The number of people who applied for U.S. unemployment benefits fell by 8,000 to 276,000 in the seven days from May 24 to May 30, the government said Thursday. Economists polled by MarketWatch had expected initial claims to total a seasonally adjusted 278,000. The average of new claims over the past month edged up 2,750 to 274,750, the Labor Department said. T he four-week average smooths out sharp fluctuations in the more volatile weekly report and is seen as a more accurate predictor of labor-market trends. Yet both jobless claims numbers are near 15-year lows, reflecting the small number of layoffs taking place in the economy each week.
To reiterate the point I make every Thursday morning, it’s worth remembering that week-to-week results can vary widely, and it’s best not to read too much significance into any one report.
In terms of metrics, when jobless claims fall below the 400,000 threshold, it’s considered evidence of an improving jobs landscape.

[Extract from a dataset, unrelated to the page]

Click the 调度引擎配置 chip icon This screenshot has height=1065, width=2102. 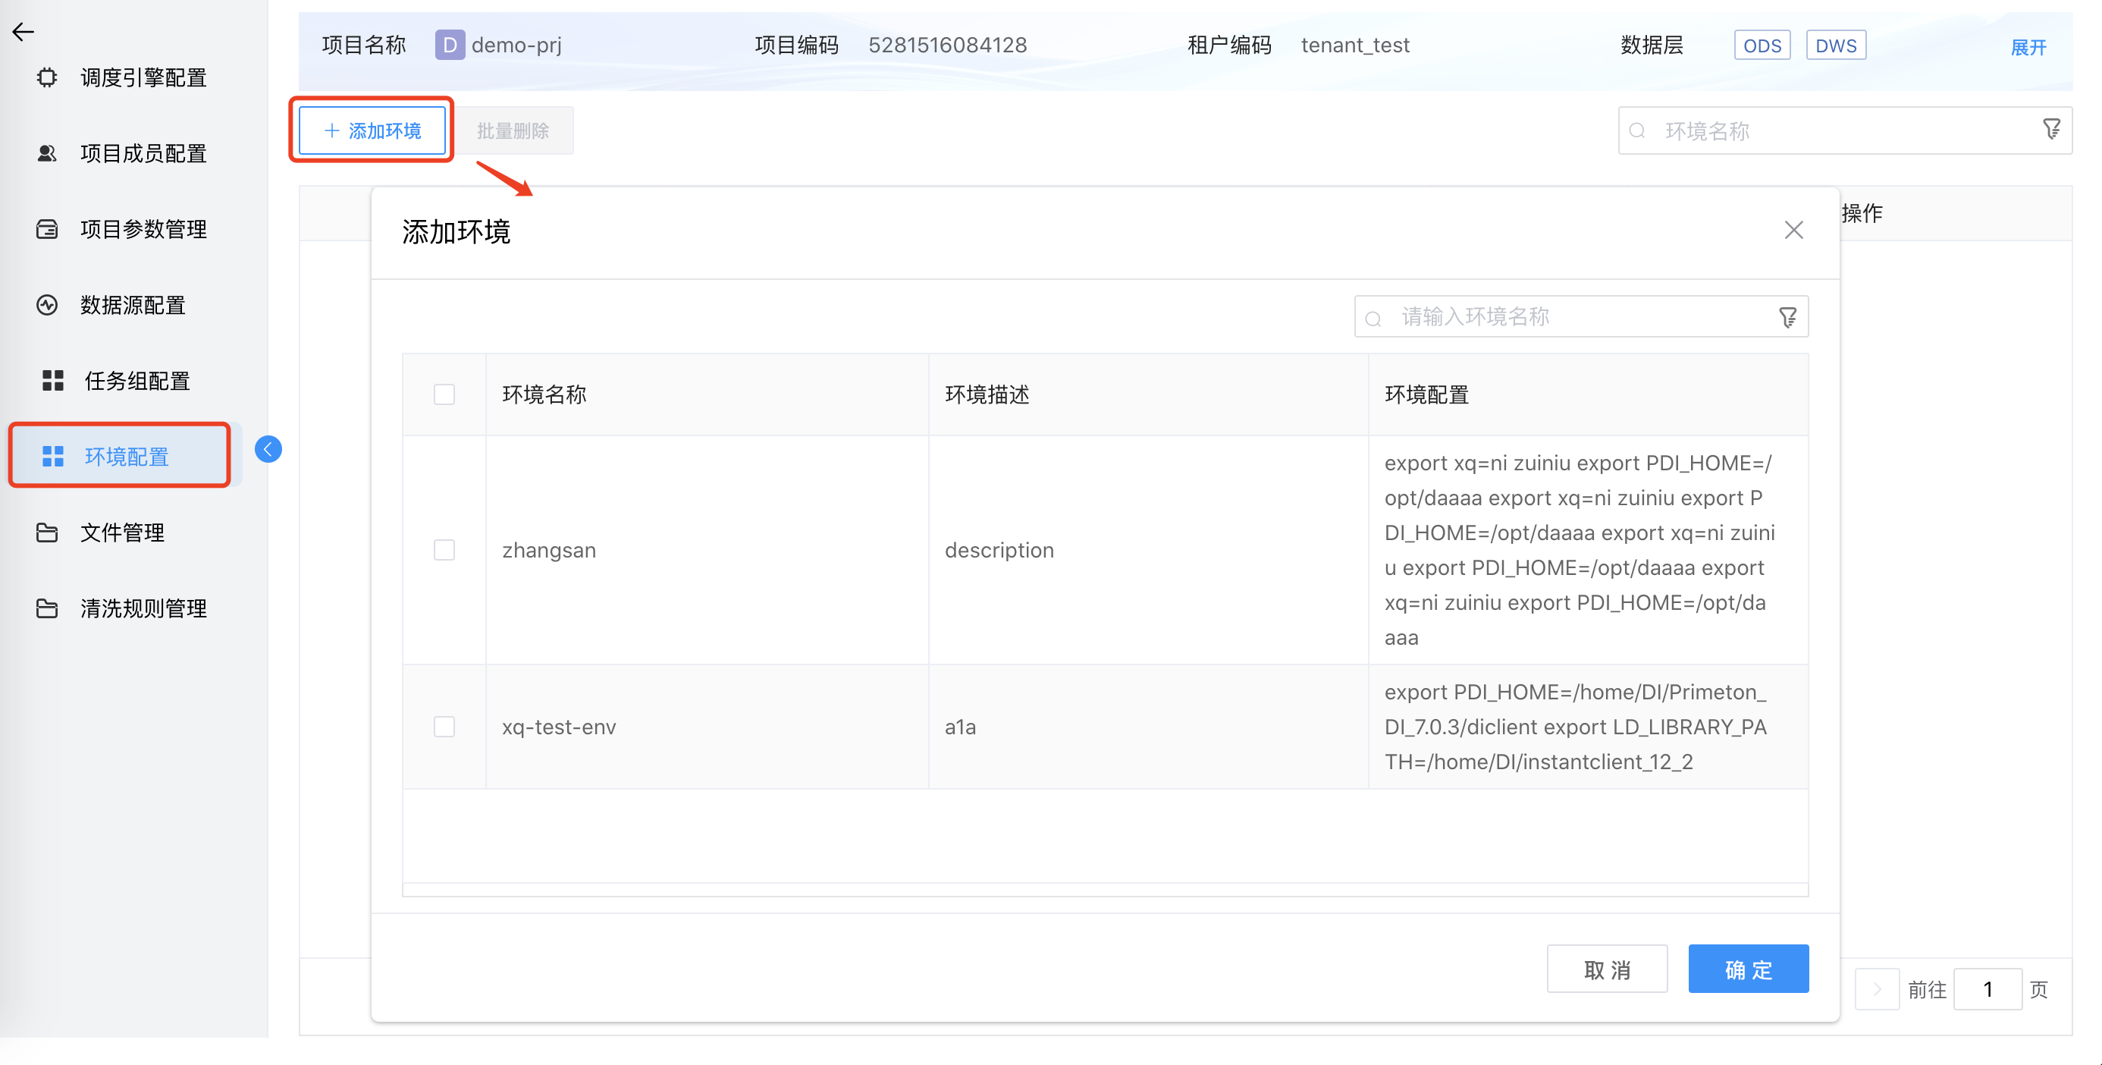pyautogui.click(x=47, y=78)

At this point, we’ve been below 300,000 in 32 of the last 38 weeks.
Above you’ll find the chart showing weekly, initial unemployment claims going back to the beginning of 2007. (Remember, unlike the monthly jobs chart, a lower number is good news.) For context, I’ve added an arrow to show the point at which President Obama’s Recovery Act began spending money.
Also note, tomorrow is Jobs Day -- the day the monthly totals for May are released by the Bureau of Labor Statistics.